Os péletes (por cá ainda comercializados como pellets, à inglesa) são feitos a partir de madeira desperdiçada pelas indústrias de serração e do papel, aproveitando ainda material recolhido na limpeza das matas. Depois de triturada e prensada, num processo com recurso a tecnologia de ponta, a madeira transforma-se num granulado de alto poder calorífico. Para ser devidamente certificado (com o selo EN Plus), o produto final não pode ter mais de 10% de humidade nem exceder níveis residuais de metais pesados, de modo a garantir que as partículas finas libertadas na queima não sejam nocivas para a saúde.

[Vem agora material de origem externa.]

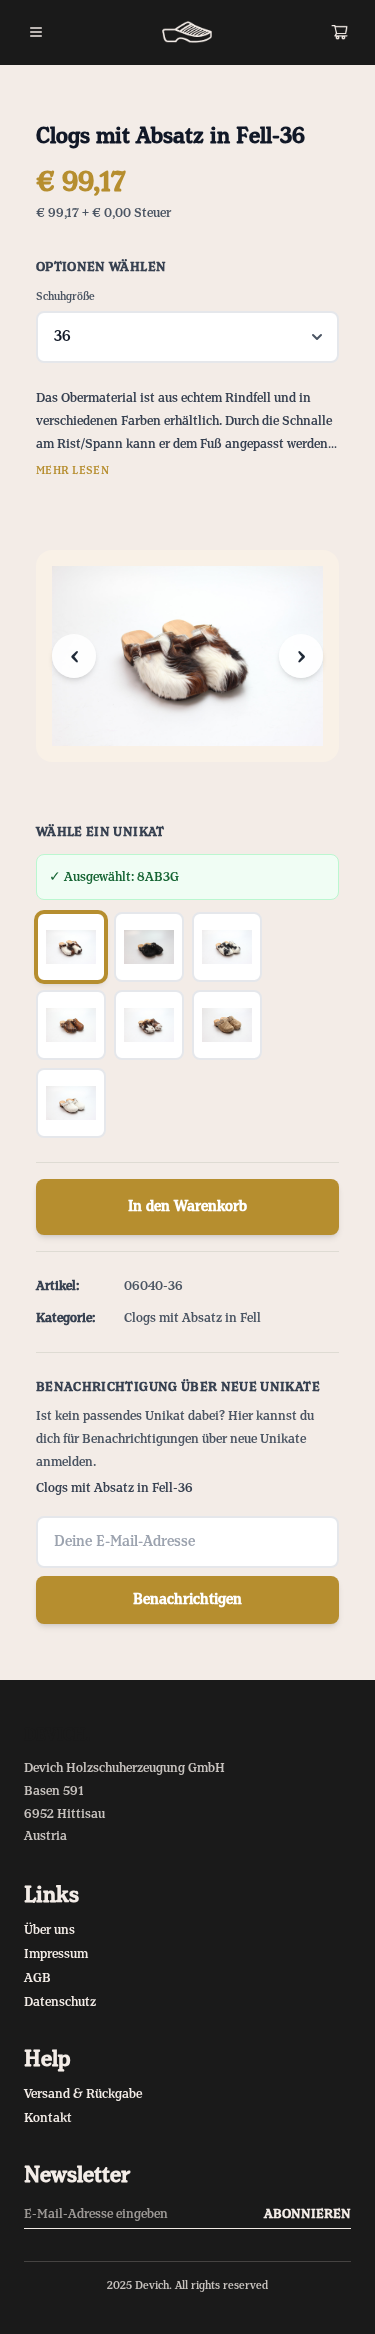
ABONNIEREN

“Só a falta de matéria-prima pode limitar o crescimento deste mercado”, perspetiva João Baetas, rebatendo a ideia de que os incêndios florestais impulsionam a faturação da indústria de biomassa, ao proporcionarem uma disponibilidade maior de madeira. “A existir, o benefício é ilusório, até porque o excesso de oferta leva à queda de preços. Já para não falar no período de escassez que se segue”, argumenta. “É do nosso interesse que os pinheiros completem o seu ciclo de vida, de forma a aproveitarmos os desperdícios de madeira, a rondar os 40%, que resultam dos desbastes periódicos a que são sujeitos, essenciais para o seu desenvolvimento.” Os entusiastas dos péletes agradecem, porque o único fogo bem-vindo é mesmo aquele que lhes aquece a casa quando o inverno aperta.